Droit à la déconnexion : l’employeur n’est pas automatiquement fautif lorsque le salarié se connecte de sa propre initiative pendant un arrêt
- Margaux Le Sage
- 18 mai
- 2 min de lecture
Le droit à la déconnexion constitue aujourd’hui un enjeu majeur en droit du travail.
Avec la généralisation du télétravail et des outils numériques, la question de la responsabilité de l’employeur se pose régulièrement lorsque les salariés consultent leurs courriels ou poursuivent certaines tâches en dehors de leur temps de travail ou pendant un arrêt maladie.
Dans un arrêt du 25 mars 2026, la Cour de cassation apporte une précision importante : l’employeur ne manque pas à son obligation de sécurité lorsque le salarié choisit lui-même de se connecter à ses outils professionnels, sans y être contraint.

Les faits
Un salarié, placé en arrêt de travail pour maladie, a continué à se connecter à son ordinateur professionnel.
Durant cette période, il a régulièrement consulté ses courriels et a traité plusieurs dossiers.
À la suite de son licenciement pour inaptitude médicale, le salarié a engagé une procédure contre son employeur, en vue d'obtenir des dommages-intérêts pour non-respect de son droit à la déconnexion.
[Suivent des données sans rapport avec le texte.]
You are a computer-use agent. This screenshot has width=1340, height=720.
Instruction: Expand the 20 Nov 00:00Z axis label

Il soutenait notamment que celui-ci avait manqué à son obligation de sécurité en ne mettant en place aucun dispositif concret permettant d’assurer le respect du droit à la déconnexion.
Selon lui, l’entreprise aurait dû empêcher tout accès aux outils numériques pendant son arrêt de travail ou, à tout le moins, lui interdire expressément de poursuivre son activité professionnelle.
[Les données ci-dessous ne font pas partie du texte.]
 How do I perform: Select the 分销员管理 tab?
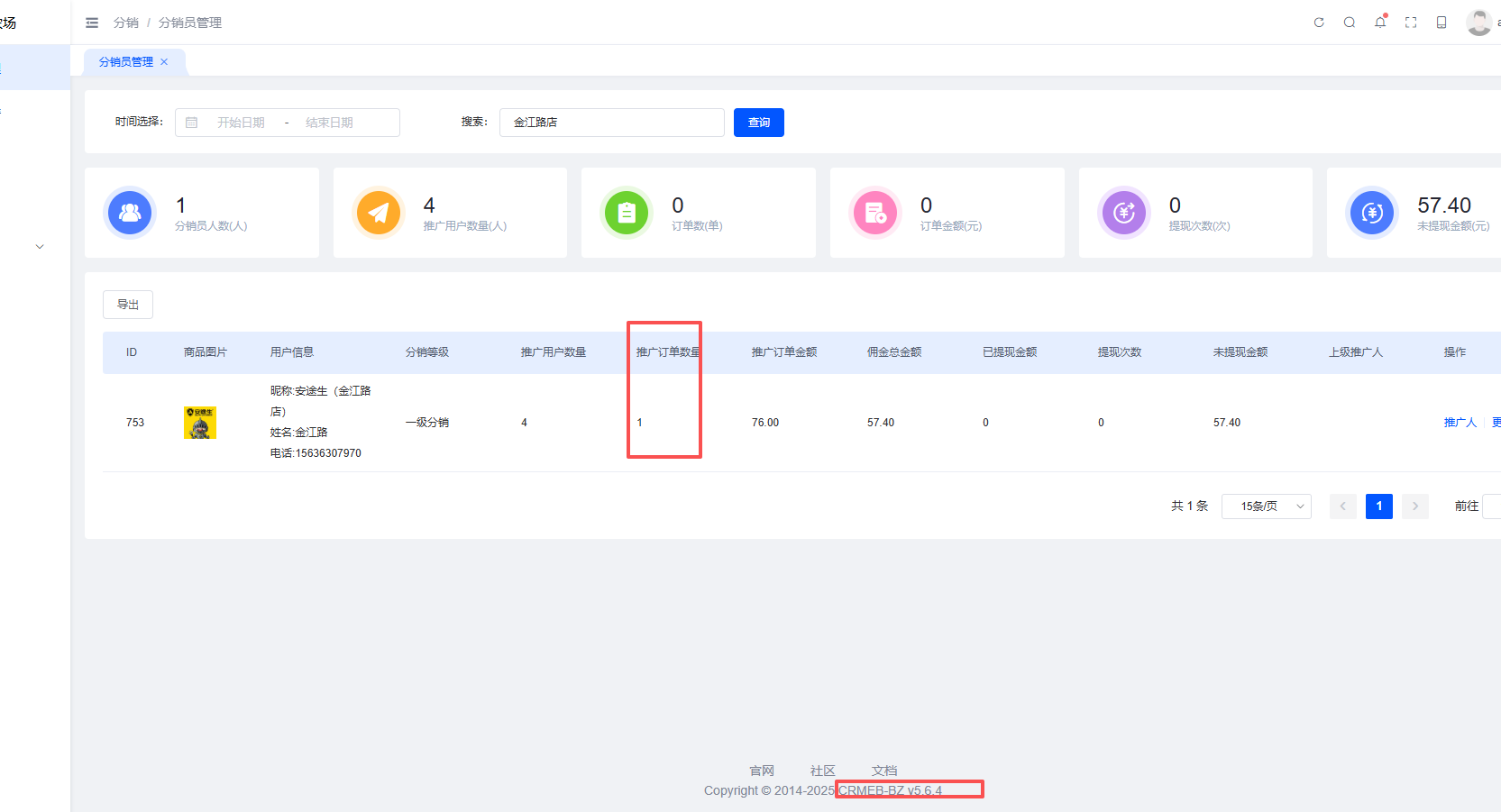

La solution de la Cour de Cassation
Dans son arrêt du 25 mars 2026 (Cass. soc., 25 mars 2026, n° 24-21.098), la Cour de cassation rejette le pourvoi du salarié.
La Haute Cour approuve les juges du fond et retient que :
aucun élément ne démontrait que le salarié était dans l'obligation de répondre immédiatement aux courriels reçus ;
les connexions résultaient d’une initiative purement personnelle ;
la majorité des messages reçus consultés provenait de notifications automatiques ;
le seul fait pour l’employeur de ne pas avoir empêché matériellement ces connexions ne suffit pas à caractériser un manquement à son obligation de sécurité.
Cette décision rappelle une distinction essentielle en droit du travail.
L’employeur peut voir sa responsabilité engagée lorsqu’il sollicite activement un salarié pendant ses temps de repos, ses congés ou un arrêt maladie, ou lorsqu’il crée une organisation du travail imposant une disponibilité incompatible avec la suspension du contrat.
En revanche, lorsque le salarié décide seul de consulter ses messages ou d’effectuer certaines tâches, sans consigne ni pression de l’entreprise, cette démarche spontanée ne peut être reprochée à l’employeur.
La nuance est particulièrement importante.
Si l’entreprise avait demandé au salarié de répondre à des courriels, de participer à des réunions, des visioconférences, de répondre à des clients, ou de traiter des dossiers urgents, la solution aurait pu être radicalement différente.
Cet arrêt sécurise les employeurs tout en rappelant qu’ils doivent rester vigilants dans l’organisation du travail numérique et dans la prévention des risques psychosociaux.